4 Beyond the Wall: East Germany, 1949-1990 de Katja Hoyer. A última geração que cresceu do outro lado da cortina de ferro e que, na grande maioria dos casos, eram, no máximo, pré-adolescentes em 1989, está a começar a escrever livros. Este livro é uma espécie de versão alemã, com menor patine intelectual, é certo, de Free, que Lea Ypi lançou o ano passado, perante gáudio e aplauso intelectual em toda a Europa, sobre o seu crescimento na Albânia de Hoxha. O livro de Hoyer tem três aspetos que o tornam muito interessante. Em primeiro lugar, o livro tem uma secção inicial sobre as origens históricas da elite que fundou o Partido Socialista Unificado da Alemanha, o partido único que comandou o país com mão de ferro até 1989. A maioria desta elite exilou-se em Moscovo durante os anos 20 e 30 fugindo do horror Nazi, criando, inclusive, uma Escola Alemã, onde os filhos dos exilados políticos eram socializados.
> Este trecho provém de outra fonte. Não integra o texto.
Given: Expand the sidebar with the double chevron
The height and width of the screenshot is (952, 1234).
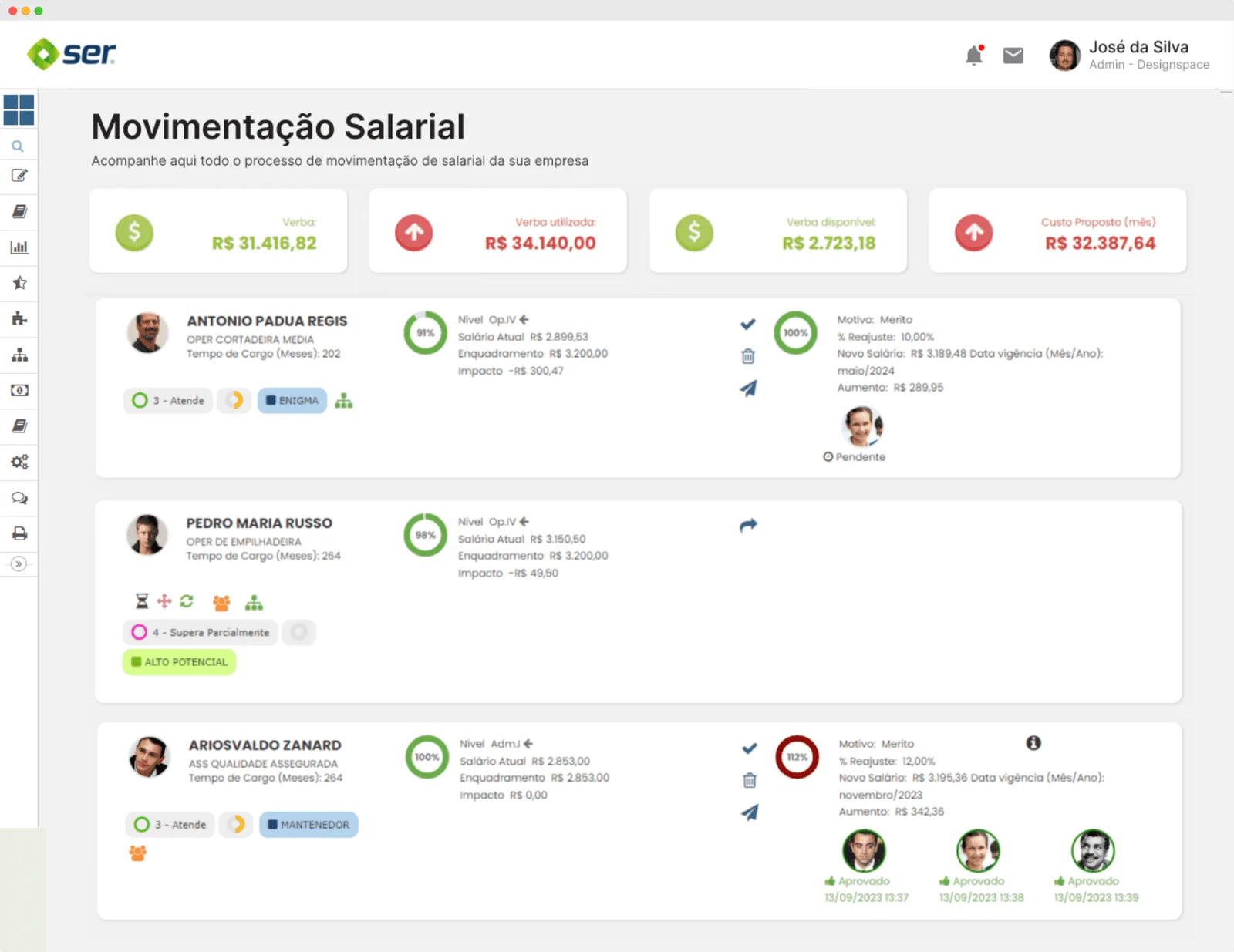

Esta elite regressou à Alemanha em 1945-46 para criar o paraíso na terra, regresso esse que aconteceu para um país que, devido à guerra, havia sofrido enormes transformações sociais e políticas que o tornavam, de facto, incompreensível para o esquema mental dos exilados que haviam saído da Alemanha duas décadas antes. No fundo, a mesma tragédia mental de Álvaro Cunhal que, em 1975, não percebeu que o embrião de classe média nascida nos anos 60 em Portugal tornava o seu esquema mental, gizado em Rumo à Vitória, completamente obsoleto. Em segundo lugar, o livro de Hoyer conta-nos a vida na Alemanha de Leste para lá de Berlim, o que nos dá uma perspetiva única sobre a vida do cidadão comum em zonas do país que, na verdade, estavam muito menos expostas às tensões geopolíticas e ao contacto com o Ocidente. Por último, e aqui o encontro com Ypi é notável, o livro de Hoyer entra num saudosismo algo bacoco, apresentando o modelo económico e social do Leste não só como viável, mas, em muitos aspetos, superior, dando como exemplo disso os anos 70 em que o crescimento económico e o bem-estar social aumentaram imenso na Alemanha de Leste. Hoyer mostra estatísticas do número de televisões e frigoríficos que ultrapassou, em alguns anos, a Alemanha Ocidental. A Stasi e a opressão não passavam de um detalhe.